# WHAT THE TASK ASKS:
Please copy everything from the start of the records down to the line containing "Action: pyautogui.click(x=112, y=285)", including that line and the requests, and scale each answer coordinate by 1.05, rounding to whole numbers with halves going up. Reproduce only those lines.

# MATERIAL PROVIDED:
::::::::::

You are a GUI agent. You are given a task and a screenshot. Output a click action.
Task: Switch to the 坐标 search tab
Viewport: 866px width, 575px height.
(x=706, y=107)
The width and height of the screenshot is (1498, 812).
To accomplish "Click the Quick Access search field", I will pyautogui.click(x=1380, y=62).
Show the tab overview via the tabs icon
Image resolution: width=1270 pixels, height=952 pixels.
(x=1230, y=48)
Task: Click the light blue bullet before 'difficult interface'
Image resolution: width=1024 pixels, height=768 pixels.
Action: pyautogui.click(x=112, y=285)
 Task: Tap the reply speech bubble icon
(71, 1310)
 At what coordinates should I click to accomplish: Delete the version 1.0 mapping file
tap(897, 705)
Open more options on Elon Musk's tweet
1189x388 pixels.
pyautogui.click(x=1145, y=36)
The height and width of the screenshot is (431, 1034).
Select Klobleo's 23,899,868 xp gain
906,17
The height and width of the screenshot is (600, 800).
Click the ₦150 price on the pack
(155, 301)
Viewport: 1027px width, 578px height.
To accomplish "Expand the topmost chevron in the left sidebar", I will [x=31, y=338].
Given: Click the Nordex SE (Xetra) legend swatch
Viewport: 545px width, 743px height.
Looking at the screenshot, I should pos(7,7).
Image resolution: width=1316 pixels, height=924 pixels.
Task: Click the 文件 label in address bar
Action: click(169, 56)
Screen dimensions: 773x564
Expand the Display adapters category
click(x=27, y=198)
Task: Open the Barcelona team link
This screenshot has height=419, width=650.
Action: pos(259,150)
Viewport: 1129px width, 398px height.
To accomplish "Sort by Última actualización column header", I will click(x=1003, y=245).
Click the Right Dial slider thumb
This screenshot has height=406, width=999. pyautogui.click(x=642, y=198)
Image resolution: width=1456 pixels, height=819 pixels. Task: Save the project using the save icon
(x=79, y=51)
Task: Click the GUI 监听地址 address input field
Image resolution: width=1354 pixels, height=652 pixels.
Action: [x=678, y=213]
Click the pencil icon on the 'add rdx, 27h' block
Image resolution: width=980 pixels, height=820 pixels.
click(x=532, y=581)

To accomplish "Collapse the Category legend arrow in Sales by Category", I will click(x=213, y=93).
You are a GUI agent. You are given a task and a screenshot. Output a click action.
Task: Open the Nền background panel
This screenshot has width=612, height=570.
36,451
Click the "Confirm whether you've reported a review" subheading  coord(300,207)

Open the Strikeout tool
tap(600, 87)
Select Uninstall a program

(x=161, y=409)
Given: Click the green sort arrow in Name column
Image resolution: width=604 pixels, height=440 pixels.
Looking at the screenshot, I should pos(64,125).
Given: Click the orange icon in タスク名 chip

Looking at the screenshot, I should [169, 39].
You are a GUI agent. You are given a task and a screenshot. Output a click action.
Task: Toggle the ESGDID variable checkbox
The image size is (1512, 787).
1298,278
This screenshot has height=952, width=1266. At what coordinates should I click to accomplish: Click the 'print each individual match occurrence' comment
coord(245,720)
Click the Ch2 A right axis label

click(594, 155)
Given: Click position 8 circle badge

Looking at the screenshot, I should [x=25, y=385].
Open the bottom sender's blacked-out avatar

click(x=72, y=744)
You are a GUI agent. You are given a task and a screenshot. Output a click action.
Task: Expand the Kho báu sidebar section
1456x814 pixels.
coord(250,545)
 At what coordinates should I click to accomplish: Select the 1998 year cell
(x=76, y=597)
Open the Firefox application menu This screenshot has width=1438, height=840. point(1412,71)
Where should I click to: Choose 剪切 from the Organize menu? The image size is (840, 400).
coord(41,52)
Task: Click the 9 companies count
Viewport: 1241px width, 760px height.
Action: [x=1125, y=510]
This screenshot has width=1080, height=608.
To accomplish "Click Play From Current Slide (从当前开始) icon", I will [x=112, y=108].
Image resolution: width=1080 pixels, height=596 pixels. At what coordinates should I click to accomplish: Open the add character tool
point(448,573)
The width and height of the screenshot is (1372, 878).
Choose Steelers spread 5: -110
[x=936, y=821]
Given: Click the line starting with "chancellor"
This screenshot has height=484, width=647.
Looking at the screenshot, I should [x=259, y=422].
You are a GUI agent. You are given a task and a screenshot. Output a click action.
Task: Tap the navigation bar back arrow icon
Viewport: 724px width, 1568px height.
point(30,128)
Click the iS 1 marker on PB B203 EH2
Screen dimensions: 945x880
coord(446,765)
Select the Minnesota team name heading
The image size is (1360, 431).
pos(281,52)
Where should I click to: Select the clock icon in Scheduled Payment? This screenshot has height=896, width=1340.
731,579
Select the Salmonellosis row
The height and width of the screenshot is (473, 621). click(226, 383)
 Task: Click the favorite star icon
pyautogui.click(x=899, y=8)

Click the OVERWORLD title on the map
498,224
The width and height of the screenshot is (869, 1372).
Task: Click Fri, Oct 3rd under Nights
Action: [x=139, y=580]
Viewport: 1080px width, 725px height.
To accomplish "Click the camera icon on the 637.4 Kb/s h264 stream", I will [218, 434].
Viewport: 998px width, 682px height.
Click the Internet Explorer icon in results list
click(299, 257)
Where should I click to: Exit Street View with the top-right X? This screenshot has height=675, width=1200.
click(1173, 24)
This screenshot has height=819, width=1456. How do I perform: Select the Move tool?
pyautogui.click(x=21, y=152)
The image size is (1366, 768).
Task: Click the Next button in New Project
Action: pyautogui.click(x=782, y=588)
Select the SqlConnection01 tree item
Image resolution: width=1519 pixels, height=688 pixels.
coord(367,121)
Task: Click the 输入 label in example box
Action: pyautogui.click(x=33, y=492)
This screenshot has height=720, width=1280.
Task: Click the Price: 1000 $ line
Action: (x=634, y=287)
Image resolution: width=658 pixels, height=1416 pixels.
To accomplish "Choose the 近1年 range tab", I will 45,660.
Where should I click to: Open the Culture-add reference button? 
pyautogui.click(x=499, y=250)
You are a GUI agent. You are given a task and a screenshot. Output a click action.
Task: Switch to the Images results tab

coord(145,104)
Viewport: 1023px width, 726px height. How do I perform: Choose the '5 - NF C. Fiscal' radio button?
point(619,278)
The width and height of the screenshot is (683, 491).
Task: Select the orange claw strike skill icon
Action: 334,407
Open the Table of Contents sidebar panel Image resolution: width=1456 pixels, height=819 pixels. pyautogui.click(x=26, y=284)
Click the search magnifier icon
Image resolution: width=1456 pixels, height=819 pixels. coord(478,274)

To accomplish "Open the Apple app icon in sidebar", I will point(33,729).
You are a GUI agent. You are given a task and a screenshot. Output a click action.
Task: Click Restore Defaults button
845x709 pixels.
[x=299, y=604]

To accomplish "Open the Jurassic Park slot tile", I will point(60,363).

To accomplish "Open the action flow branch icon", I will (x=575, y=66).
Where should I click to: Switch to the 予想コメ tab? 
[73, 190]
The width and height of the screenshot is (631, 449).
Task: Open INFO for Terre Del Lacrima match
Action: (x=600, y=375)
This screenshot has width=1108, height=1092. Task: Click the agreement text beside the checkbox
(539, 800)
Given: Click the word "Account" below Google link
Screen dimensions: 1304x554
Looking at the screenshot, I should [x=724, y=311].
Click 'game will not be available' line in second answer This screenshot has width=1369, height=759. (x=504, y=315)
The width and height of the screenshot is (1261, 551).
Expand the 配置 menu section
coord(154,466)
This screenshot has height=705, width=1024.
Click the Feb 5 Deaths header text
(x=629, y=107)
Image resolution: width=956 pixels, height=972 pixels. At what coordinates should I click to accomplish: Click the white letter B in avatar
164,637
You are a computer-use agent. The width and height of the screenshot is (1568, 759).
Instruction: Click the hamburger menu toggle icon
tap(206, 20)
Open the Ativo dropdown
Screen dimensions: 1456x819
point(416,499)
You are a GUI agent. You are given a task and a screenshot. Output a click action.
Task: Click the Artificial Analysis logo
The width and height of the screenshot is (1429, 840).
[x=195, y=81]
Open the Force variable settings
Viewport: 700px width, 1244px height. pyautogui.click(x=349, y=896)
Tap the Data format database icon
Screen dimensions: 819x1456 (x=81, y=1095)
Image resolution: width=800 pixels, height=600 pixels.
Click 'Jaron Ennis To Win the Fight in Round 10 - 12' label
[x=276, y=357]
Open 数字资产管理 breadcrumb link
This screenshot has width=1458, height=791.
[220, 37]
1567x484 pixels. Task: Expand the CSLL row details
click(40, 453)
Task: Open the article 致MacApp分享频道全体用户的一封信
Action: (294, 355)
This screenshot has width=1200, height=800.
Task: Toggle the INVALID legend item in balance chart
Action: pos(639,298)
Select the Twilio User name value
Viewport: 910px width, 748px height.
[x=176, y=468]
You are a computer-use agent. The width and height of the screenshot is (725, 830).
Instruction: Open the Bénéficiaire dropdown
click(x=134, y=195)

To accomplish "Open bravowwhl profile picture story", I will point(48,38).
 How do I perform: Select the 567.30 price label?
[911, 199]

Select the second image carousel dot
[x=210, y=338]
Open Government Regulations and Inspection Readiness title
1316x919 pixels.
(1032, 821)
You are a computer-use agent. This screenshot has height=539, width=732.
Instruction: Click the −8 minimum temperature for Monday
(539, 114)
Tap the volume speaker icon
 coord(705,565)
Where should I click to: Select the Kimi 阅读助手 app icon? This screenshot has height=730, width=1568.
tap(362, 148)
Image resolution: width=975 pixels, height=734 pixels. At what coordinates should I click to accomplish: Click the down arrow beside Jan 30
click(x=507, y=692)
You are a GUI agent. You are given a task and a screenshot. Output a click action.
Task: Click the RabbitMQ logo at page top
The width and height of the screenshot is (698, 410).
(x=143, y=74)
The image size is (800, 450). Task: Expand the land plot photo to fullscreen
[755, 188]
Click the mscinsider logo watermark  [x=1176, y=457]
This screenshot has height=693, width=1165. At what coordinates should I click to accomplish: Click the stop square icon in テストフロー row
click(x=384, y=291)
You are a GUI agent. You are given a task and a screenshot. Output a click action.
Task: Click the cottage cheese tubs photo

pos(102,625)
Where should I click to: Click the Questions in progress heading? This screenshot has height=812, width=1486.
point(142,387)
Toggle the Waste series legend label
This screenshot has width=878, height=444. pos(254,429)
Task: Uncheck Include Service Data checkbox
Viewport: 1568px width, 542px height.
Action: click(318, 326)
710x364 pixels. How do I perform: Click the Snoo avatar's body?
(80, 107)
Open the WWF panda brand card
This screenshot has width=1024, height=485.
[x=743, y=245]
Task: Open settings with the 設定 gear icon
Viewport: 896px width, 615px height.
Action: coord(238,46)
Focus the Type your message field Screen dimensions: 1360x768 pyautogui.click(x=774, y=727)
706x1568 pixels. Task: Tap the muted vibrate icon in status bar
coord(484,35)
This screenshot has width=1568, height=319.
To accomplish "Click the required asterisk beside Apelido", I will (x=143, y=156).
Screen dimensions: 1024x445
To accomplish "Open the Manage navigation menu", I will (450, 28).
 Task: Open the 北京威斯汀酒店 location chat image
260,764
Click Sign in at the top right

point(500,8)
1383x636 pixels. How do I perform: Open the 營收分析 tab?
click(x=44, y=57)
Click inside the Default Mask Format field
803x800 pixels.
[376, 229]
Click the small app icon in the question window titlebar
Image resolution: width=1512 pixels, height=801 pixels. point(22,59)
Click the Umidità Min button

::::::::::

# WRITTEN SOLUTION:
You are a GUI agent. You are given a task and a screenshot. Output a click action.
Task: Switch to the 坐标 search tab
Viewport: 866px width, 575px height.
(x=741, y=112)
The width and height of the screenshot is (1498, 812).
To accomplish "Click the Quick Access search field", I will pyautogui.click(x=1449, y=65).
Show the tab overview via the tabs icon
Image resolution: width=1270 pixels, height=952 pixels.
(x=1292, y=50)
Task: Click the light blue bullet before 'difficult interface'
Image resolution: width=1024 pixels, height=768 pixels.
Action: pyautogui.click(x=118, y=299)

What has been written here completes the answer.